**Source material:**
---
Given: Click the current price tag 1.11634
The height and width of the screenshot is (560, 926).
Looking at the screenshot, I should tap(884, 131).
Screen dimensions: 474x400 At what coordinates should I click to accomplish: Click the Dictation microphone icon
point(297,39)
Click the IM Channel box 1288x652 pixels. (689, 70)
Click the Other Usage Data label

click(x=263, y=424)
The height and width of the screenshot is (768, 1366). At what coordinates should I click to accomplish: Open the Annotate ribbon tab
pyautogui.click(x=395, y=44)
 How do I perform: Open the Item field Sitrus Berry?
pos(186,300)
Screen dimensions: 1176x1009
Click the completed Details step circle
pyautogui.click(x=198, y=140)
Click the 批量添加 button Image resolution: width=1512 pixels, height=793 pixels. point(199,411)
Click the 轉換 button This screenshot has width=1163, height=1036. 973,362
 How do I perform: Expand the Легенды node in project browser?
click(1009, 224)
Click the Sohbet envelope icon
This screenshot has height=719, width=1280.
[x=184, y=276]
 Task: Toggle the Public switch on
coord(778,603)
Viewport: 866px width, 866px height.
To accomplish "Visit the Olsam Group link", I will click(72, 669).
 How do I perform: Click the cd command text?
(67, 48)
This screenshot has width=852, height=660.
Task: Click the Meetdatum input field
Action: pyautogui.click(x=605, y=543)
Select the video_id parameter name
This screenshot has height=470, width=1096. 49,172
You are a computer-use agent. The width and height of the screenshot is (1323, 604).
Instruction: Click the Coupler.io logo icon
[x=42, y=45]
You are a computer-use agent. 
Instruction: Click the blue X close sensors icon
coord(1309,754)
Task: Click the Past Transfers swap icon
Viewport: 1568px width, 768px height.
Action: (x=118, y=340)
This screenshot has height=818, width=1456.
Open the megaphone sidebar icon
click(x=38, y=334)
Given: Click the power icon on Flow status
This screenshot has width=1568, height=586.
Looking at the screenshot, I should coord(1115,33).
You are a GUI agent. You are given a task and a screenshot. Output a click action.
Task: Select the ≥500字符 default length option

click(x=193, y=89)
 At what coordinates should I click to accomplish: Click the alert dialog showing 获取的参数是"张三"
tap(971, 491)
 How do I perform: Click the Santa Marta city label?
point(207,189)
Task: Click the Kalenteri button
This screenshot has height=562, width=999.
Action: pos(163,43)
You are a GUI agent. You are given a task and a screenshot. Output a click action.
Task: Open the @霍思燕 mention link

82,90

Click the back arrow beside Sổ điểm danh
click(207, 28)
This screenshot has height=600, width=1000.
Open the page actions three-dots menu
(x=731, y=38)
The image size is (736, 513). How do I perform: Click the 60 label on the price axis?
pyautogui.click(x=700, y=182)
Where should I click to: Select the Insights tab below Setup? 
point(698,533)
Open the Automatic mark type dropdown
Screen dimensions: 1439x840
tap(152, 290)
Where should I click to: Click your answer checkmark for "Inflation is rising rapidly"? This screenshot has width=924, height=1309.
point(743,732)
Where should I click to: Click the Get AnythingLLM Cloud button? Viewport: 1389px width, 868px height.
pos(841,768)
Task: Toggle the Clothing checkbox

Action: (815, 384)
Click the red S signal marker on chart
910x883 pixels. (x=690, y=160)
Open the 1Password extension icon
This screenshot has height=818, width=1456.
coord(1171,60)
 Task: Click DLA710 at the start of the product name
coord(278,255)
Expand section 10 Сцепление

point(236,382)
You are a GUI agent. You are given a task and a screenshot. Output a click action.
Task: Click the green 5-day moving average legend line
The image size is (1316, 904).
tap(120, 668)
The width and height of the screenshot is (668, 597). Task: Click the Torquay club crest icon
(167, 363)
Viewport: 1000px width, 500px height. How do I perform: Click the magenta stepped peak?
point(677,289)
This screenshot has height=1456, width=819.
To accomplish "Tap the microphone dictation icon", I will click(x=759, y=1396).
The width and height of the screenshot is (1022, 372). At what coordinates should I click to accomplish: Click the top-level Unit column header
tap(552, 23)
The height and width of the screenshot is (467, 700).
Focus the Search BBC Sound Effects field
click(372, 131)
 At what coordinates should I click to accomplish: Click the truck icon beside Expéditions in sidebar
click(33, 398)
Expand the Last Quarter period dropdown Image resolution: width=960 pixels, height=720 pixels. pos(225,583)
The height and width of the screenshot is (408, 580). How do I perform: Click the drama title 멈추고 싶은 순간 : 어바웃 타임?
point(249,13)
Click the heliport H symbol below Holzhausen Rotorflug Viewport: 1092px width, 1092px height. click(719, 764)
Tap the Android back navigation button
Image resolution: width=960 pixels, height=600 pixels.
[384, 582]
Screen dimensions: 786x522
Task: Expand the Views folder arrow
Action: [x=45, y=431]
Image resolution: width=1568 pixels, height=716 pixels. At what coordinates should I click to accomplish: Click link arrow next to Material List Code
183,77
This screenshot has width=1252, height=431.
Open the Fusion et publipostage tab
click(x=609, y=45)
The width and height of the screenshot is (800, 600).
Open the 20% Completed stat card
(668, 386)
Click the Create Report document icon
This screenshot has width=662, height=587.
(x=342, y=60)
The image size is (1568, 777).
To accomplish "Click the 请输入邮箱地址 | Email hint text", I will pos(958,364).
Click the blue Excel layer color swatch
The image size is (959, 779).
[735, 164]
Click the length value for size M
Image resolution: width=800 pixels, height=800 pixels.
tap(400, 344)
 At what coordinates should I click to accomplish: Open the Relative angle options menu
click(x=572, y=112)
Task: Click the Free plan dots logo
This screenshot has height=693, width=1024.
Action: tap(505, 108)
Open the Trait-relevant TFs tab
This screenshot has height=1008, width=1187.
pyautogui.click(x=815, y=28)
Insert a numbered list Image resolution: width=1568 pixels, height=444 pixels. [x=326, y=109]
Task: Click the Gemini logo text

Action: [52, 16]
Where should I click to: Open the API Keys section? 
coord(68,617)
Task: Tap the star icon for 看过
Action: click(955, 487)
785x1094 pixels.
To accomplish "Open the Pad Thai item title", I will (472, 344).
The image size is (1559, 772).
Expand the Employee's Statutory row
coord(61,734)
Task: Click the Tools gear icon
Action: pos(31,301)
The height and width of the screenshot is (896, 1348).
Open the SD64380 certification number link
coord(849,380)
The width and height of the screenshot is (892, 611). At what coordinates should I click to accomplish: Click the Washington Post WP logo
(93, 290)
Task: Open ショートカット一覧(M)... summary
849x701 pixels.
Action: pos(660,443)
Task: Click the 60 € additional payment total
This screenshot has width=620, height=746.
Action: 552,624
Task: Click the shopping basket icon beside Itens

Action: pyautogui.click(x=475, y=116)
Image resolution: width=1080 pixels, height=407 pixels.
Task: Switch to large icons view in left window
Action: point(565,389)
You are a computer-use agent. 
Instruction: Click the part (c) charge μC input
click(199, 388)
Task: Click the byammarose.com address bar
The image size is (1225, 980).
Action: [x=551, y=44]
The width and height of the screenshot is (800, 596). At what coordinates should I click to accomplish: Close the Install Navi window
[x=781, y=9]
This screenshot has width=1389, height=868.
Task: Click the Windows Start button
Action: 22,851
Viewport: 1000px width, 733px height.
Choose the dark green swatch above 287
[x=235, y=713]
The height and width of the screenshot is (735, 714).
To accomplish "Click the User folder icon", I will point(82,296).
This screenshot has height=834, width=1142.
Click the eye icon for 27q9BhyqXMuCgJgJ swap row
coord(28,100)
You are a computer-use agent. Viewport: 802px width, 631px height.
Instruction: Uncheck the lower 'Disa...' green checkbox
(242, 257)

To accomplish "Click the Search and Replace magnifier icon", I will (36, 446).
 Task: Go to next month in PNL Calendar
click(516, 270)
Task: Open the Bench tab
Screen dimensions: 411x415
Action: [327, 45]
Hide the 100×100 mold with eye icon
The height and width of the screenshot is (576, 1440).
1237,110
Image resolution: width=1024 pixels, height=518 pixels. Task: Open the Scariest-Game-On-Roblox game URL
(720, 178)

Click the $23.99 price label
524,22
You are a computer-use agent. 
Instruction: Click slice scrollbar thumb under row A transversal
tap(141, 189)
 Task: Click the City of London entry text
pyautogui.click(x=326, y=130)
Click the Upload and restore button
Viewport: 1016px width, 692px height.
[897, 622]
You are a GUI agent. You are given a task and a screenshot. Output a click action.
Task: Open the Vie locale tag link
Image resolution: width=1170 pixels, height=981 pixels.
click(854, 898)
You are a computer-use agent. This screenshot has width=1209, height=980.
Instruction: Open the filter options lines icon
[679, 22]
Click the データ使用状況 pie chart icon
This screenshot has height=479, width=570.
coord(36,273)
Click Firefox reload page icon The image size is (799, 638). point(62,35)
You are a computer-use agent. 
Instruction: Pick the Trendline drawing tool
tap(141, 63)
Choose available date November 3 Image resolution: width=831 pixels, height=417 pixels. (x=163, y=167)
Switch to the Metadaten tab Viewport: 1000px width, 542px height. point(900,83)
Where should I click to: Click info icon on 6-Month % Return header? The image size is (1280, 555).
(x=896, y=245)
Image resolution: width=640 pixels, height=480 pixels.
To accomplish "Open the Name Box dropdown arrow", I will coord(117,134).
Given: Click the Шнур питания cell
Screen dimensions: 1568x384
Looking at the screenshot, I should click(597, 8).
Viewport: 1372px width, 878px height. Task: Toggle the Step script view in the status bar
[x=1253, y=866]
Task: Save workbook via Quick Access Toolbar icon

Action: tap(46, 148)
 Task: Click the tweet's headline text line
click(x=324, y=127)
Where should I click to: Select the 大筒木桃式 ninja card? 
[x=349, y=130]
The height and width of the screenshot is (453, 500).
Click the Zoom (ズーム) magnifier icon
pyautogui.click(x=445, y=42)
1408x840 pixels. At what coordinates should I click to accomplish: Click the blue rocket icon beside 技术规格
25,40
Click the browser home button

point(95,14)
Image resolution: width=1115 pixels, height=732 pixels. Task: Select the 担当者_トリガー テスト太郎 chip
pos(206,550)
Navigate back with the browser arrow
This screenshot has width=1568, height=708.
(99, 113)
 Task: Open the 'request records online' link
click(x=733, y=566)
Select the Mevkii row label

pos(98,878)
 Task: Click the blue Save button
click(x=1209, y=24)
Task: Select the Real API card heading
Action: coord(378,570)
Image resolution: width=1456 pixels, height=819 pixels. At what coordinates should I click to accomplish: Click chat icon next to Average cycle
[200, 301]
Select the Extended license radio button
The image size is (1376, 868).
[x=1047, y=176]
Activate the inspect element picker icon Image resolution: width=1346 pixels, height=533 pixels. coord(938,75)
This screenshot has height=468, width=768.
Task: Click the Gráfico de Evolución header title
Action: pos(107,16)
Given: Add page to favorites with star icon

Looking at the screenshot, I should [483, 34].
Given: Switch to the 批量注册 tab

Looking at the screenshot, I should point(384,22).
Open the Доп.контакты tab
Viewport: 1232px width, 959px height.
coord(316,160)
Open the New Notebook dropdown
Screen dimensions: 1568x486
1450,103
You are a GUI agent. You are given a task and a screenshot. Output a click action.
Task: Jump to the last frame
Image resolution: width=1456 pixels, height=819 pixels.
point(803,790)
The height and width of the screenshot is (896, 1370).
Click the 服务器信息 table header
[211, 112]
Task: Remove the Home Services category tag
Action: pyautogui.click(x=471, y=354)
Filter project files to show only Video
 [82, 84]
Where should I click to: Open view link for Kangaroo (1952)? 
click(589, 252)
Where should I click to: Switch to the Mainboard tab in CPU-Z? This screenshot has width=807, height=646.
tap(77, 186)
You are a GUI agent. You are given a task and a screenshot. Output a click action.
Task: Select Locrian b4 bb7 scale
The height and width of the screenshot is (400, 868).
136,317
---
**What you should do:**
Copy the lines of the material from its start through the line that contains "Action: pyautogui.click(x=605, y=543)", inclusive, reproducing each one without changes.

**Task answer:**
Given: Click the current price tag 1.11634
The height and width of the screenshot is (560, 926).
Looking at the screenshot, I should tap(884, 131).
Screen dimensions: 474x400 At what coordinates should I click to accomplish: Click the Dictation microphone icon
point(297,39)
Click the IM Channel box 1288x652 pixels. (689, 70)
Click the Other Usage Data label

click(x=263, y=424)
The height and width of the screenshot is (768, 1366). At what coordinates should I click to accomplish: Open the Annotate ribbon tab
pyautogui.click(x=395, y=44)
 How do I perform: Open the Item field Sitrus Berry?
pos(186,300)
Screen dimensions: 1176x1009
Click the completed Details step circle
pyautogui.click(x=198, y=140)
Click the 批量添加 button Image resolution: width=1512 pixels, height=793 pixels. point(199,411)
Click the 轉換 button This screenshot has width=1163, height=1036. 973,362
 How do I perform: Expand the Легенды node in project browser?
click(1009, 224)
Click the Sohbet envelope icon
This screenshot has height=719, width=1280.
[x=184, y=276]
 Task: Toggle the Public switch on
coord(778,603)
Viewport: 866px width, 866px height.
To accomplish "Visit the Olsam Group link", I will click(72, 669).
 How do I perform: Click the cd command text?
(67, 48)
This screenshot has width=852, height=660.
Task: Click the Meetdatum input field
Action: pyautogui.click(x=605, y=543)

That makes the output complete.